Set exercise -> Give the rows below as a two-column CSV with the headers "instruction" and "answer", one line for each row. Put each field in quotes, turn any line breaks into spaces, and leave the pictures out.
++++ Provided records ++++
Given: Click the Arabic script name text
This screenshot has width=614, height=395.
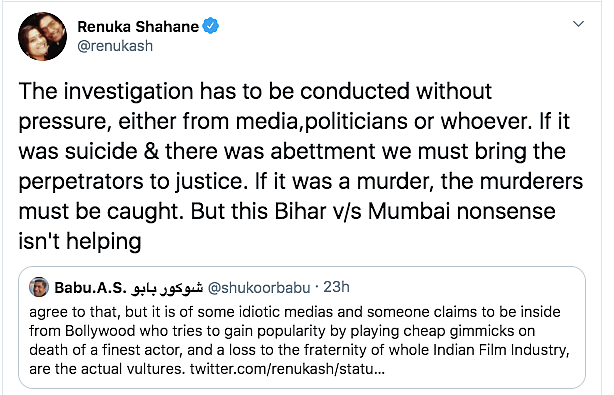Looking at the screenshot, I should click(168, 288).
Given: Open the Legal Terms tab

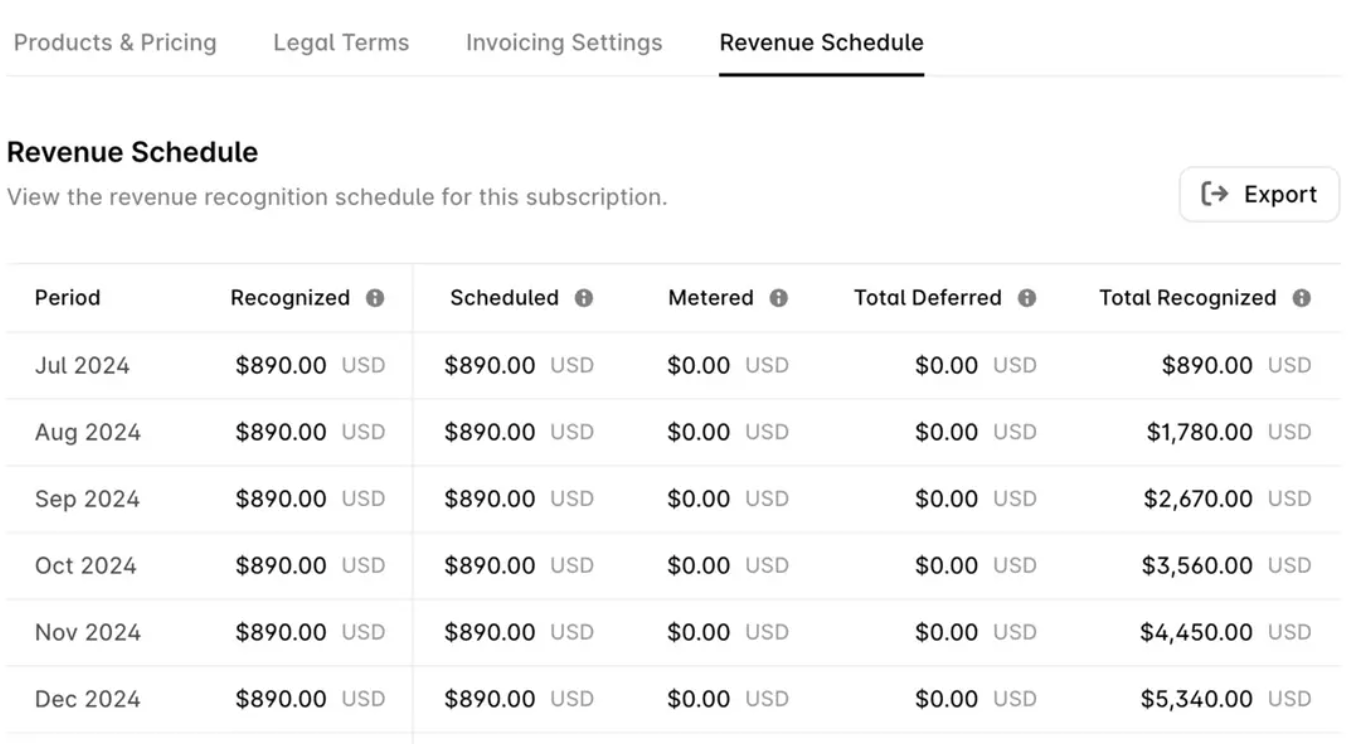Looking at the screenshot, I should 340,42.
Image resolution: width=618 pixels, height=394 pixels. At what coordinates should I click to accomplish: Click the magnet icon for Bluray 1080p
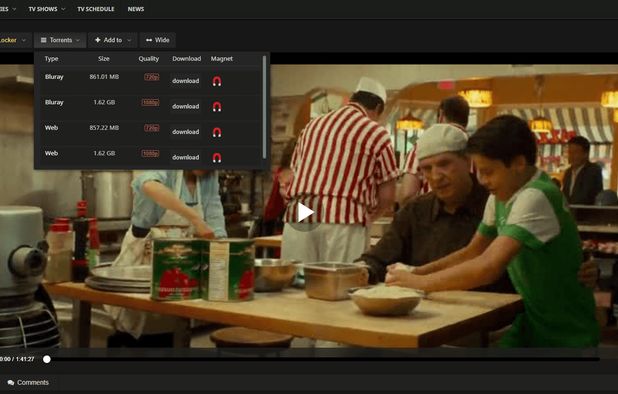pos(217,106)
++++
Result ->
instruction,answer
"Given: Click the Arabic script name text This screenshot has width=614, height=395.","Looking at the screenshot, I should click(168, 288)."
"Given: Open the Legal Terms tab","Looking at the screenshot, I should 340,42."
"Image resolution: width=618 pixels, height=394 pixels. At what coordinates should I click to accomplish: Click the magnet icon for Bluray 1080p","pos(217,106)"